Lawyer A. Scott Bolden, who represents Karim and Skinner, called the situation "a legal mess created by others."
"Unfortunately, the unnecessary and unreasonable scrutiny of this D.C. contract is ongoing with the D.C. Council at great expense to my clients and the residents of the District of Columbia, with the real victims being D.C. residents, Banneker and its many subcontractors who worked extremely hard to simply renovate and rebuild several recreation and community centers in the most challenged part of the city," Bolden said in an e-mail Friday.
The council began its investigation in October after learning that the mayor's administration had funneled millions of dollars through the D.C. Housing Authority for the projects. The transfer circumvented a city law requiring the council to vote on contracts exceeding $1 million.
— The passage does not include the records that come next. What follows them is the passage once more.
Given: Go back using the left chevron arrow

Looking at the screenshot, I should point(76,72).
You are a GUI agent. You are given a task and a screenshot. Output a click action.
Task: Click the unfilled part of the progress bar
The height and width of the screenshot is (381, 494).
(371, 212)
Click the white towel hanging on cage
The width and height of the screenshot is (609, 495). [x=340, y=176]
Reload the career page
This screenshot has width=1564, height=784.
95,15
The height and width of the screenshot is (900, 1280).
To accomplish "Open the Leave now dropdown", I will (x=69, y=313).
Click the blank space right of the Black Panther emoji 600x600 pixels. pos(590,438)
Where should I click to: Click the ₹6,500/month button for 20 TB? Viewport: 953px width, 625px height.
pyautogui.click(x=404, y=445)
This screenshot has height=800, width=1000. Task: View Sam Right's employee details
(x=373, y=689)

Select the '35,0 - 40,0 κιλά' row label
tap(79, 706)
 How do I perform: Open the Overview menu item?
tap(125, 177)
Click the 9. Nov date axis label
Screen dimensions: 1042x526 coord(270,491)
Banneker's initial contract was $4.2 million and allowed the firm to collect a 9 percent markup on some subcontractors it hired for nearly $100 million.
In December, the housing authority and the Fenty administration were criticized for giving Banneker $2.5 million on Christmas Eve for work done by the firm and 12 subcontractors from September through November.
This week's $550,000 settlement is supposed to cover unresolved payments.
Under the agreement, Banneker will get nearly $265,000 within 10 days. Banneker will receive the remaining $285,000 when it can show that it has paid money owed to nine subcontractors, including $11,863 to Liberty.